- **Task to carry out**
Can you print the stretch of the essay on motherhood and "letting herself go" from "I once heard" through "awake all night.", word for word?

- **Source document**
%%
I once heard a man comment that his ex-wife had, “ ... let herself go.” Hmmmm ... I thought, I wonder where she we went. She could have gone to the grocery, list in hand, picking up all the foods that she was going to spend the week going to her kitchen to cook
Maybe she had gone to her 4-year-old’s pediatrician’s office to a prescription of antibiotics for the ear infection that kept her daughter (and her) awake all night.
She may have gone to school, to work, to daycare, to the vet, to Target, and to the million and one other places where women spend their days completing the endless tasks that go along with being a mom.
If she had let herself go, then she must not have been going to the gym, the salon, the nail place, or anywhere else that would offer the slightest bit of pampering for her own needs. What we often fail to see during the honeymoon stages of being a mom is that we’ve signed up to let ourselves go. It’s the nature of being so consumed with someone else that we forget to take care of ourselves.
I remember when my daughter was first born, I felt more comfortable taking her with me everywhere, carrying her around on my hip as if she were a badge of evidence to explain why I had gained so much weight. “Yes, my jeans are three sizes bigger, but look what I created,” was my thought process.
Women complaining about weight issues are about as fun to listen to as tax lawyers talking about their work. I tend to avoid writing about why I don’t love the way I look, but a song by the Statler Brothers came across my radio waves the other day and sparked an angry fuse in me.
The song was ‘Older Women Make Beautiful Lovers’ and the line that got me going was, “Everybody seems to love those younger women, from eighteen on up to twenty-five.”
If younger is eighteen to twenty-five, does that mean that a 26 makes for an older woman? Really? I get that it is just a song from a thousand years ago and that they are just lyrics written to rhyme with the next line; but really, give me a more believable reference than eighteen to twenty-five when referring to older women.
I realize that I’m a thirty-something-mid-something-mother of two-two under the age of six-who works full-time. My own frustration with this song is more about my frustration with myself and my lack of doing what I need to do to keep from looking like an, “older woman.” (Thank you therapy. I can name that misdirected emotional tune in three notes.)
%%
- **Data provided**
%%
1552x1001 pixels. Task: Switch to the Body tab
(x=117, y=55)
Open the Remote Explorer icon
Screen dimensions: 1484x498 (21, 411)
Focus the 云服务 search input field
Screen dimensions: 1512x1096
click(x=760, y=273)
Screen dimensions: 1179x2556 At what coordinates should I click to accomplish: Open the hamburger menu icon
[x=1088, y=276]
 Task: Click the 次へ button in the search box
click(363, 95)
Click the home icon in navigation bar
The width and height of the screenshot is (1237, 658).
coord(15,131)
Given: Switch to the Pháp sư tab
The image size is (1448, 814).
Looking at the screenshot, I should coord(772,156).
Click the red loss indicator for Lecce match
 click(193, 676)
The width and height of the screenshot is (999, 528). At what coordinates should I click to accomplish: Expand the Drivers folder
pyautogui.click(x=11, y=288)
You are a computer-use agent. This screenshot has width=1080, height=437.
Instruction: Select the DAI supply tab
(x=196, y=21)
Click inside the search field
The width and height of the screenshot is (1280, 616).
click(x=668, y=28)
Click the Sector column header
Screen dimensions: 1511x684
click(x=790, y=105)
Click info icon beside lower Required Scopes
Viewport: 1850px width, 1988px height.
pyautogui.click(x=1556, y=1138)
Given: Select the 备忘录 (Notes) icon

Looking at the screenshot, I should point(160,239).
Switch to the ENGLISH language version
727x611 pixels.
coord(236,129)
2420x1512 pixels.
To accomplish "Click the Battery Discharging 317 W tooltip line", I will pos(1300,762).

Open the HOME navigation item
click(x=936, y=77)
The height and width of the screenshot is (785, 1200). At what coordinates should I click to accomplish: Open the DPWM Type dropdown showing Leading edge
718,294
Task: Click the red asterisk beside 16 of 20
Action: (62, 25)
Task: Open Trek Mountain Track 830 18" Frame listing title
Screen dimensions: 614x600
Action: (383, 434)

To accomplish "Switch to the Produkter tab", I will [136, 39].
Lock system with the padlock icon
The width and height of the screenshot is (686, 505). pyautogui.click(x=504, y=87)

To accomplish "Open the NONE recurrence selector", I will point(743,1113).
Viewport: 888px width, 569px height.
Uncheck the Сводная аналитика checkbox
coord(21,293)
%%
- **Task solution**
I once heard a man comment that his ex-wife had, “ ... let herself go.” Hmmmm ... I thought, I wonder where she we went. She could have gone to the grocery, list in hand, picking up all the foods that she was going to spend the week going to her kitchen to cook
Maybe she had gone to her 4-year-old’s pediatrician’s office to a prescription of antibiotics for the ear infection that kept her daughter (and her) awake all night.